▶ _Task description_
Each line from the one containing "Paint (21) (209, 430)" through the end of the data below is to be output verbatim, with no lines added or left out.

#####

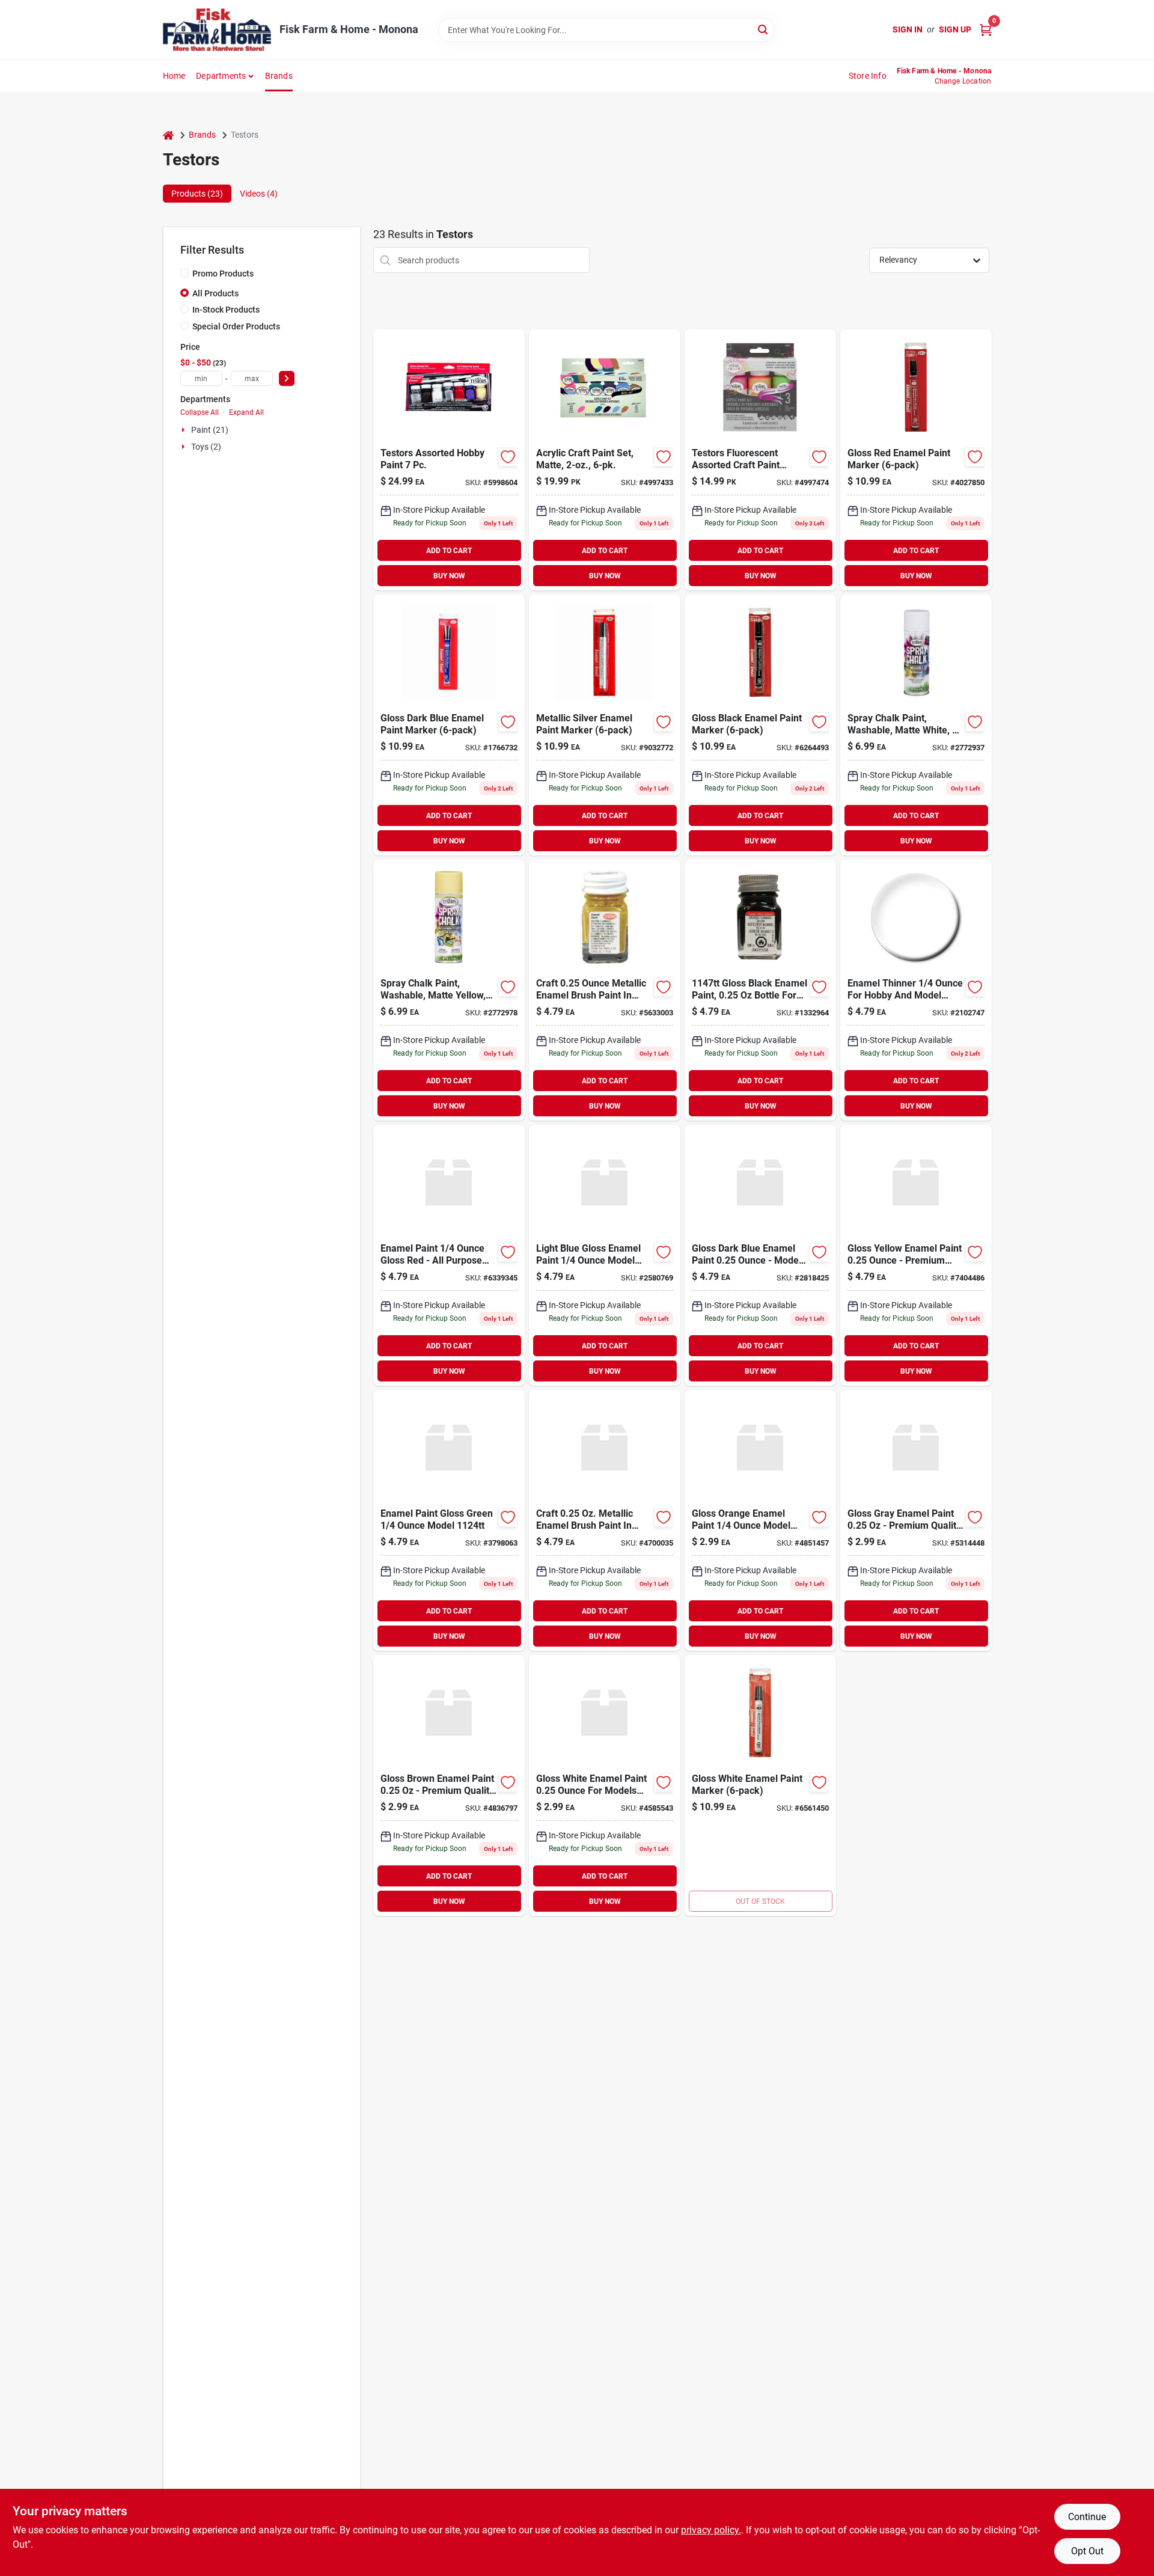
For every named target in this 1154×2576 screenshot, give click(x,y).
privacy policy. (711, 2530)
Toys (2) (206, 446)
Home (174, 76)
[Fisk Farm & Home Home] (217, 29)
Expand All (246, 412)
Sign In (908, 29)
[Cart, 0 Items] (986, 29)
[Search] (763, 29)
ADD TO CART (449, 550)
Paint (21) (209, 430)
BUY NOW (449, 576)
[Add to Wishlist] (507, 457)
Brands (279, 76)
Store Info (868, 76)
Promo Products (223, 274)
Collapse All (199, 412)
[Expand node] (184, 429)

#####

▶ _Answer to the exercise_
Paint (21) (209, 430)
BUY NOW (449, 576)
[Add to Wishlist] (507, 457)
Brands (279, 76)
Store Info (868, 76)
Promo Products (223, 274)
Collapse All (199, 412)
[Expand node] (184, 429)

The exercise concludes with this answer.